##### Texte #####
Vu la procédure suivante :
Procédure contentieuse antérieure :
M. B... C... a demandé au tribunal administratif de Rennes, d'abord, d'annuler la décision du 23 août 2019 par laquelle le directeur général de l'Office français de protection des réfugiés et des apatrides a rejeté sa demande tendant à la reconnaissance du statut d'apatride, ensuite, d'enjoindre à cette autorité de lui reconnaître le statut d'apatride et, à titre subsidiaire, de réexaminer sa situation dans le délai de quinze jours à compter de la notification du jugement à intervenir et sous astreinte de 100 euros par jour de retard, enfin de mettre à la charge de de l'État une somme de 2 000 euros sur le fondement de l'article L. 761-1 du code de justice administrative et de l'article 37 de la loi du 10 juillet 1991.
Par un jugement n° 2000730 du 3 janvier 2022, le tribunal administratif de Rennes a rejeté sa demande.
#####
## Série d'exercices
(a) Selon le texte, quelle somme M. B... C... demandait-il de mettre à la charge de l'État ?
(b) Rédigez la suite du texte sur la demande de statut d'apatride à partir de sa dernière phrase, s'il vous plaît.
##### Lignes présentées #####
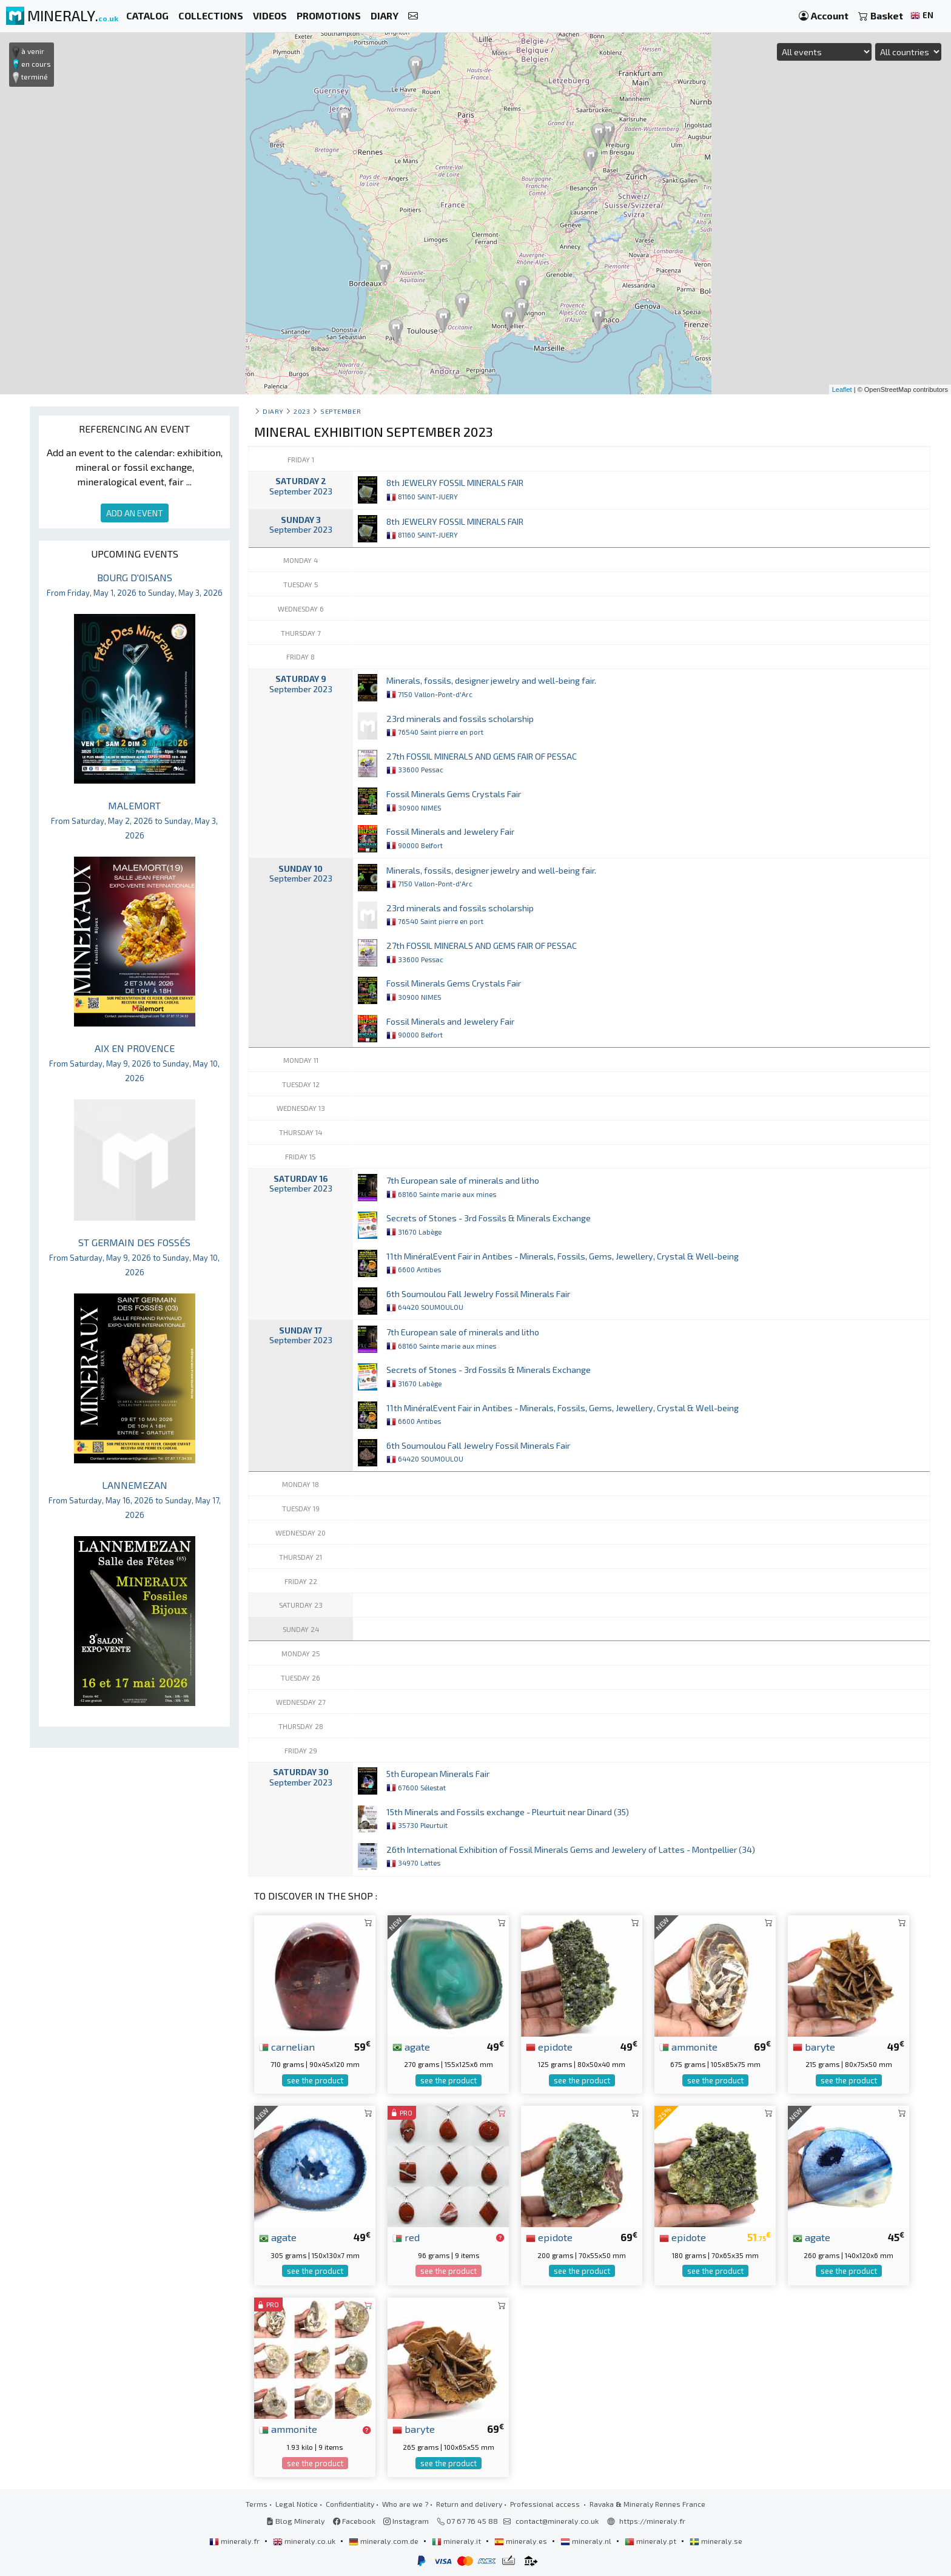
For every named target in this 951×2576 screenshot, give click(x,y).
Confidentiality (350, 2504)
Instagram (406, 2521)
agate (411, 2046)
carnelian (287, 2046)
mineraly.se (716, 2541)
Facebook (354, 2521)
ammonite (688, 2046)
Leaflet (842, 389)
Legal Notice (296, 2504)
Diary (273, 411)
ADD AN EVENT (134, 513)
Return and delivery (469, 2504)
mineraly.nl (586, 2541)
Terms (256, 2504)
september (340, 411)
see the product (315, 2080)
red (406, 2237)
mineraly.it (457, 2541)
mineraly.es (521, 2541)
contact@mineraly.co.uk (557, 2521)
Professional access (546, 2504)
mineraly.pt (651, 2541)
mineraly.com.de (384, 2541)
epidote (549, 2046)
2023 (302, 411)
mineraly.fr (235, 2541)
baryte (814, 2046)
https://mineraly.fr (652, 2521)
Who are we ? (405, 2504)
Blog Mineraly (295, 2521)
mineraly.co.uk (305, 2541)
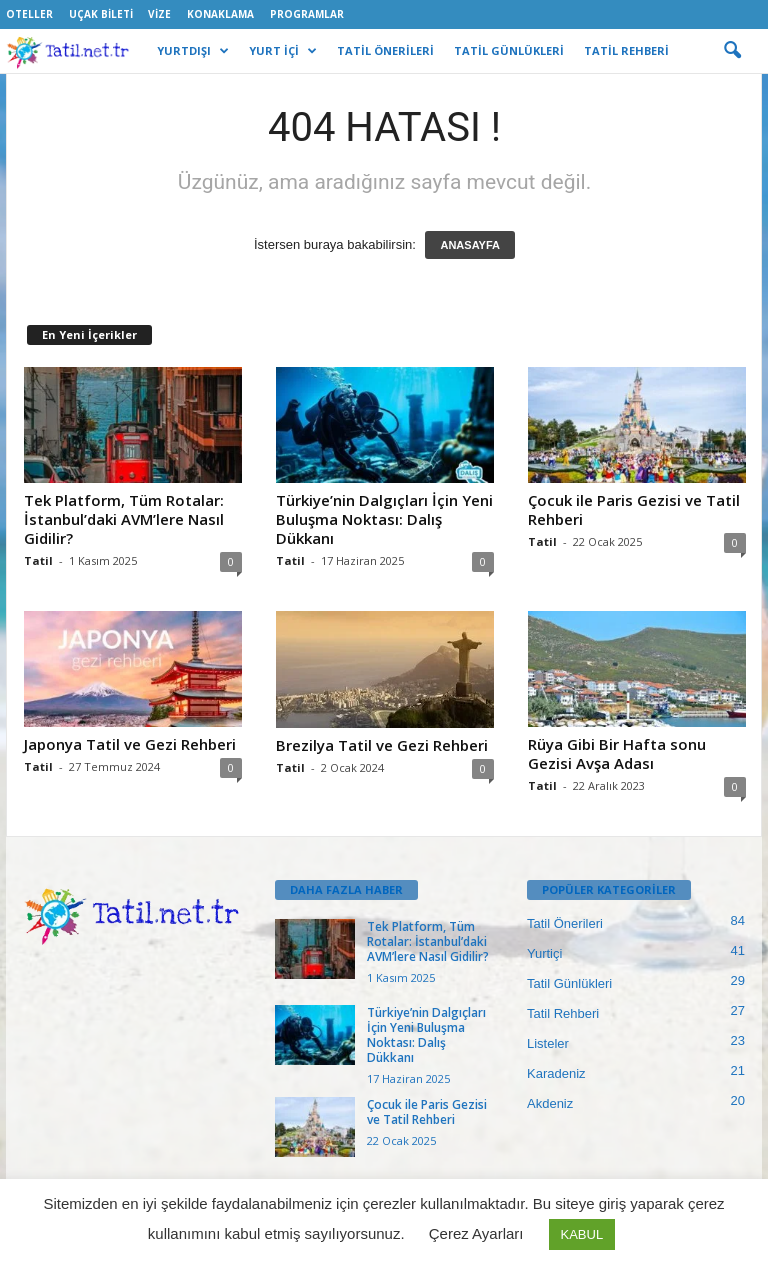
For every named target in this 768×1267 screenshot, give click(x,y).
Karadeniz (556, 1073)
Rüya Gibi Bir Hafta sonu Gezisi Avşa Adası (617, 753)
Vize (159, 14)
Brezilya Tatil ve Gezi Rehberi (382, 745)
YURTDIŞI (193, 51)
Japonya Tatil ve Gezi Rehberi (130, 744)
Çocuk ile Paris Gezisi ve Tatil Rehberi (634, 509)
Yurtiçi (544, 953)
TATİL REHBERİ (626, 50)
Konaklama (220, 14)
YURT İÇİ (283, 51)
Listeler (548, 1043)
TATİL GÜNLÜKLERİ (509, 50)
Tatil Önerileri (565, 923)
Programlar (307, 14)
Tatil (38, 560)
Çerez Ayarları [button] (476, 1233)
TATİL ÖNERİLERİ (385, 50)
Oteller (29, 14)
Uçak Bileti (101, 14)
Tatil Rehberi (563, 1013)
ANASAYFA (470, 245)
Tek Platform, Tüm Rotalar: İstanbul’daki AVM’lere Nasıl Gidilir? (124, 519)
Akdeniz (550, 1103)
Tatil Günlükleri (569, 983)
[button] (732, 51)
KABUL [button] (582, 1234)
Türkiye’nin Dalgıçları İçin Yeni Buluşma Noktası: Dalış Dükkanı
#####
## Les résultats
(a) Une somme de 2 000 euros.

(b)
Procédure devant la cour :
Par une requête enregistrée le 16 décembre 2022, M. C..., représenté par Me Baudet, demande à la cour :
1°) d'annuler ce jugement du tribunal administratif de Rennes du 3 janvier 2022 ;
2°) d'annuler la décision du 23 août 2019 ;
3°) d'enjoindre à l'Office français de protection des réfugiés et apatrides de lui reconnaître la qualité d'apatride ;
4°) de mettre à la charge de l'Office français de protection des réfugiés et apatrides le versement à son conseil, qui renonce à percevoir la part contributive de l'Etat au titre de l'aide juridictionnelle, d'une somme de 2 000 euros sur le fondement des dispositions combinées des articles L. 761-1 du code de justice administrative et 37 de la loi n° 91-647 du 10 juillet 1991.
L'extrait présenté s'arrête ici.